My mobile phone crapped out recently. An update to the Android software made it impossible to connect to WiFi, and the battery was draining at break-neck speed. And of course, I was leaving for a trade show in 48 hours. That same morning, I called Verizon, who patched me over to Samsung, who directed me to Best Buy where the very nice “Experience Experts” tried their hardest but were also baffled. I ultimately had to go back to Verizon, where they agreed to overnight me a new phone. Crisis averted.

Each person I spoke to did their best to assist, but the moral of this story isn’t about service. It’s about the sense of panic I had at the prospect of being disconnected. I’m all for unplugging from time to time. Maybe I’ll turn off my phone and go out to dinner with my husband, or go a full Sunday without checking email. But I would have changed my flight and left a day later, before I would have traveled without my mobile phone.

HT just released its 2014 Customer Engagement Technology Study which takes a detailed look at how mobile and social technologies are taking hold in the hospitality industry. As any of you who’ve lost or damaged your phone can attest to, it doesn’t take a research study to convince us that mobility has changed the way we engage. What the research does provide, however, is context; and this year in particular it exposes the challenges that hotels and restaurants still face in rolling out mobile and social initiatives that make sense. Too many of our industry’s apps and websites don’t offer the ability to make a purchase, for example, and too many organizations aren’t measuring ROI.

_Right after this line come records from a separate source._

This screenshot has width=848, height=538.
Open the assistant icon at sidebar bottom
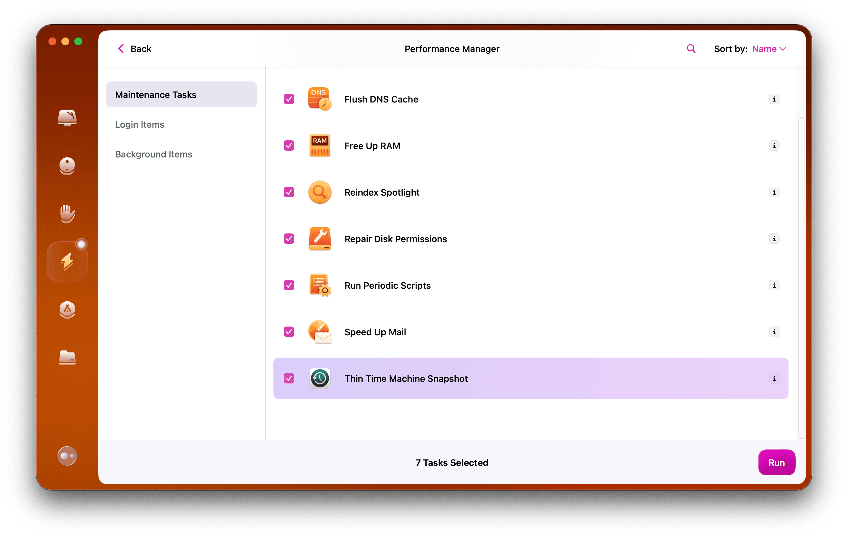coord(67,456)
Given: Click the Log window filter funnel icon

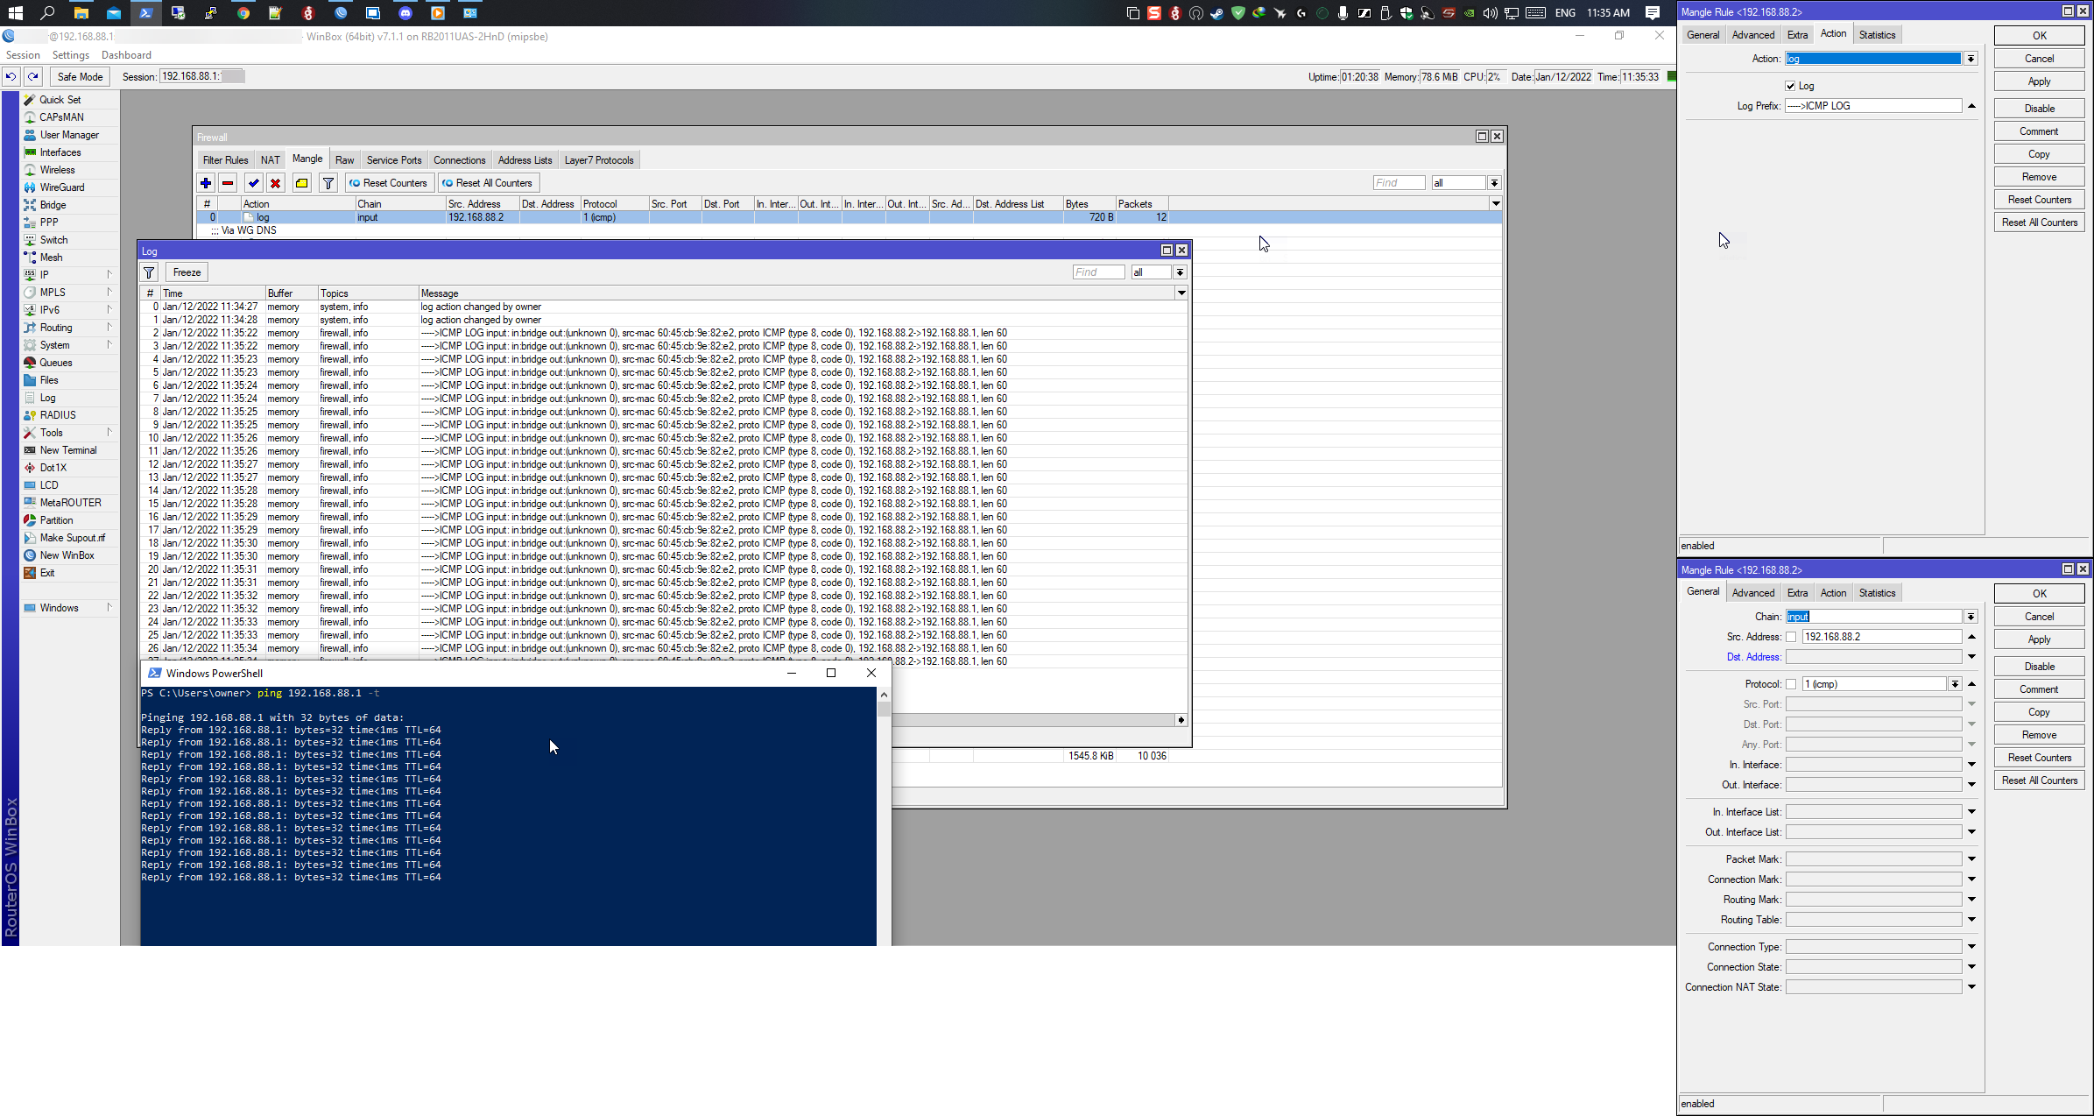Looking at the screenshot, I should [150, 272].
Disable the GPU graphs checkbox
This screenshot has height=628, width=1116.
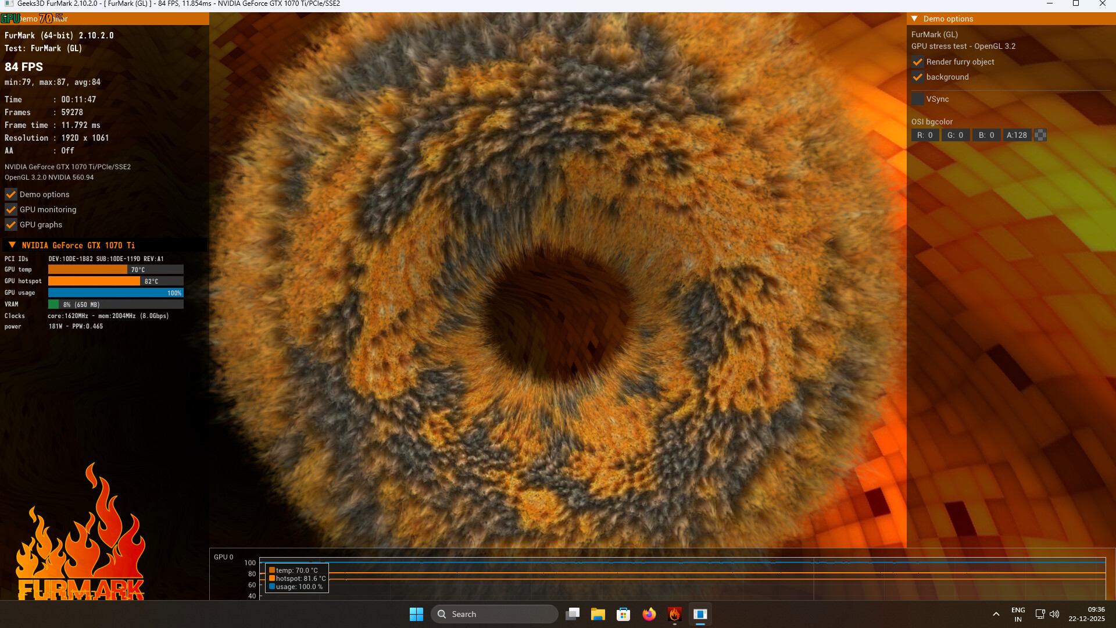tap(11, 224)

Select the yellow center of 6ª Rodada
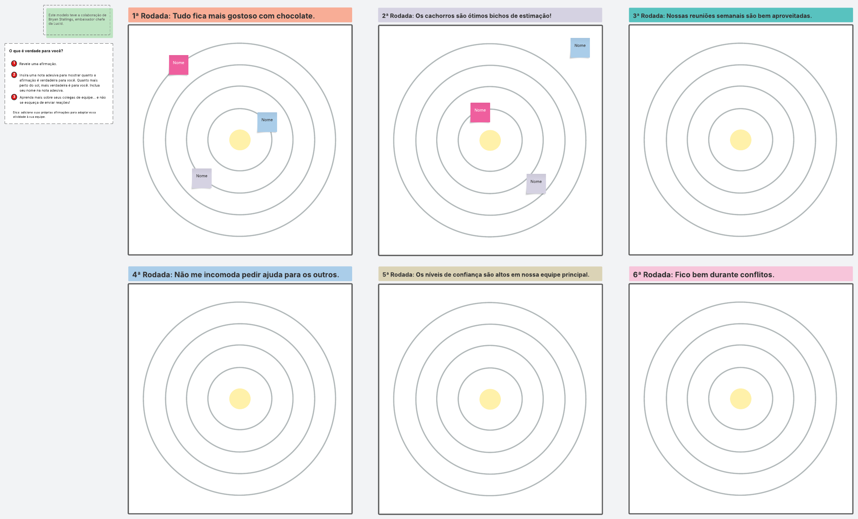coord(740,399)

Mobility and its social cousin need a vanguard. More and more companies are creating a new role — the chief digital officer — to bridge the gap between business, technology and marketing. Mobility is disruptive. Mobility would lead the editor-in-chief of a magazine to change her flight – to literally be immobile — before traveling without her device. Doing “mobile” well is just as much about content and context as it is about connectivity. As an industry, we’ve got to get it right. Mobile dependency is the new normal, and I think CDOs might be, too.